Perhaps it could help us to understand that the question seems impossible to answer because what is at the core of The Work is a secret. According to the principle of esotericism there must always be a secret at the core, something unknown, something that we cannot know, that we are not meant to know. We try to approach the core through a variety of means and ways—ideas, movements, sittings, exercises, readings, work with others, music— but in the peculiar non-Euclidean geometry (to borrow a word from René Daumal) that obtains around the deepest truth of things, the more one approaches it, the greater the distance becomes. In recognizing this, we begin to appreciate that something truly extraordinary is at stake. This opens us to new, finer, feelings, and to real ideas, far higher than those accessible to the ordinary mind. An energy enters that is, at last, capable of transforming us, into a new kind of being, one that has a relationship with this core.

 

All real traditions have an esoteric secret at their core. Because ordinary language cannot define the secret, it is often expressed in the language of symbol, for example the unpronounceable name of God. We take “symbol” in the sense that was explained by Henri Corbin who said that a symbol is not a representation of some other thing, it is the thing itself, and is hence an inexhaustible source of meaning. What is the uniquely Gurdjieffian form of the secret, the symbol that for us represents both the core and its hiddenness? Lord Pentland told us that we must make the body our symbol. Can we perhaps glimpse, as a harmonic overtone of repeated efforts to sense the physical body and its currents of fine energy, that a second body is already appearing, a secret body, unknown to our ordinary mind, with which we are gradually establishing a relationship? Is this body our symbol, and what mysteries does it reveal to us in its becoming?

 

How are we to allow this new relationship to develop according to its own laws, without degrading it through formalistic thoughts and efforts that do not rise to the necessary fineness of intent?
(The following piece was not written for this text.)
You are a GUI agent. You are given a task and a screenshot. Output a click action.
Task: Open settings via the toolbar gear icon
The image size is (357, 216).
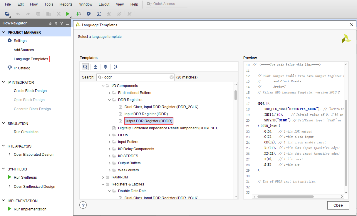(x=89, y=14)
When we observe what kind of thoughts and efforts usually occupy us, we come face to face with this question, and according to accounts of earlier followers of Gurdjieff, they also have always had to face it. Perhaps here then is another aspect of the secret: that, as we are, we are not capable of really thinking or of really working. To deeply accept this uncomfortable fact is to pass a certain threshold that is a necessary step on the way. It is not just a question of humbling oneself, but of becoming able to abandon, at moments, our vain, self-interested, greedy, willfulness toward inner work. Only then can the efforts that take place in us be directed not by our meaningless personal will, but by a higher will that we do not know, and must not seek to know about with our mind.

 

We are trying to speak about what cannot be spoken about. We are trying to do what cannot be “done”. We are living under an influence which we cannot see but can only allow to act on us. To the extent that we accept this situation, it makes us companions, members of a secret brotherhood of The Work.